• [Text block]
■ ■ ■ ■

Three 6 Mafia may be the closest thing hip hop has to Black Sabbath: a deeply original group whose aggressive sound and grim lyrics seemed to hold them back from mass appeal, until they became one of the genre’s most influential acts.
This year, the veteran Memphis group is touring for the first time in over a decade, with DJ Paul, Juicy J, Gangsta Boo, and Crunchy Black back together along with longtime Hypnotize Camp Posse affiliates including Project Pat, La Chat, and Lil Wyte. The tour hits the Fillmore on Saturday, so here’s a sampling of 24 fan favorites from Three 6’s prolific original run from 1995 to 2008.
Formed in the early '90s by teenage MC/producers DJ Paul and Juicy J, Three 6 Mafia started out following in the provocative footsteps of other early Southern rap groups like the Geto Boys, writing envelope-pushing lyrics about Satanism, oral sex, and serial killers. But even as they drew attention for shock raps and their 1995 Bone Thugs-N-Harmony diss “Live By Yo Rep,” Paul and Juicy displayed impressive production skills and pop savvy on tracks like “Da Summa,” the first Three 6 song that got airplay on Memphis radio.

■ ■ ■ ■

• [Supplied data]
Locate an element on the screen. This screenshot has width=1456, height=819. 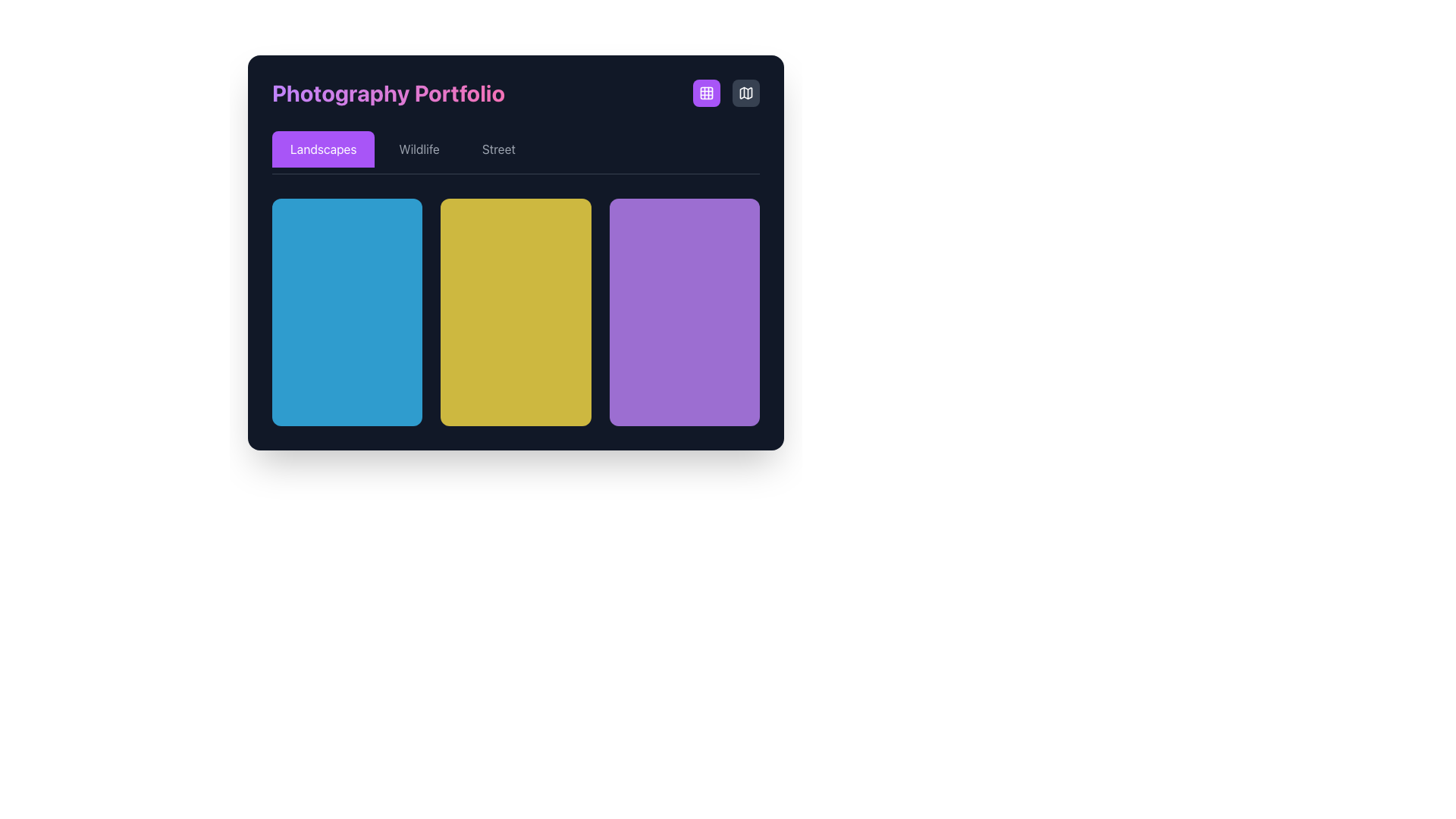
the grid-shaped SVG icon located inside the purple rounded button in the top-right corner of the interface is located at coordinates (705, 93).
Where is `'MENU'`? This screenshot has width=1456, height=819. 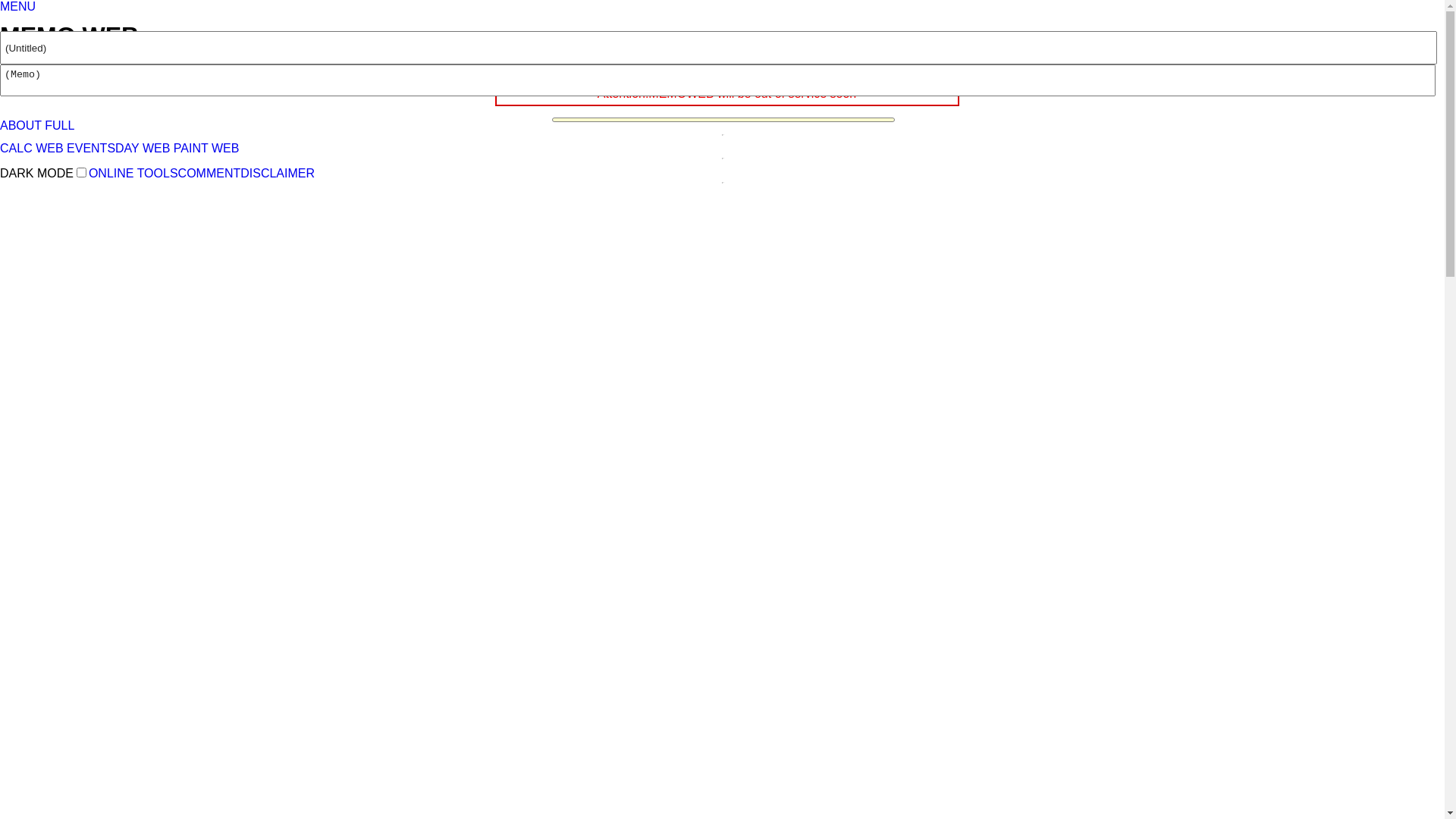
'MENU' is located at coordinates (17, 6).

■ ■ ■ ■

• [Problem 1] According to the passage about Three 6 Mafia, which song was the first by the group to get airplay on Memphis radio?
• [Problem 2] Write the next part of the passage about Three 6 Mafia, picking up right after its final sentence.

• [Final result 1] "Da Summa"

• [Final result 2]
Songs like 1996’s “Gette’m Crunk” helped popularize a term, crunk, that would eventually be recognized as a subgenre of southern rap that Three 6 Mafia epitomized. With hard-hitting snares and ominous synths, the group’s first few albums set the template for all their later work and countless disciples as the sound of hip hop moved away from breakbeats and towards 808s. Juicy J debuted the famous opening lines from the future hit “Slob On My Knob” on 1997’s “Whatcha Do,” while the group’s signature “yeah ho” chant made its first appearance on “Mafia N****z.” One of their early crunk anthems, “Tear Da Club Up,” proved so popular that the group released an album, 1999’s CrazyNDaLazDayz, under the name Tear Da Club Up Thugs, at the time the crew’s highest charting release.
After the crunk and trap sounds that Three 6 influenced became ubiquitous, the group reached their commercial peak with 2005’s Most Known Unknowns and a 2006 Oscar win for their work on the film Hustle & Flow. In this period, DJ Paul and Juicy J heavily sampled the Blaxploitation-era work of Motown producer Willie Hutch on the hits “Stay Fly” and “Poppin’ My Collar,” as well as deep cuts including “Testin’ My Gangsta,” “Don’t Cha Get Mad,” and “Hood Star.” But on their last album before going on a long hiatus, 2008’s Last 2 Walk, the newly mainstream group toyed with more overtly pop sounds, pairing an unlikely sample of Zombie Nation’s ‘90s techno anthem “Kernkraft 400” with the late Pimp C of UGK on “I Got.”
Sadly, in 2020 you won’t see Three 6 Mafia with every member of its classic ‘90s lineup: Lord Infamous died in 2013 and Koopsta Knicca died in 2015. But DJ Paul and Juicy J still have all the recipes for their signature sound. And when Juicy J recently asked fans on Twitter what songs they’d like to hear on the tour, responses included album tracks like “Where’s Da Bud,” “Half on a Sack,” “I’m So Hi” and “Put Cha D. In Her Mouth.”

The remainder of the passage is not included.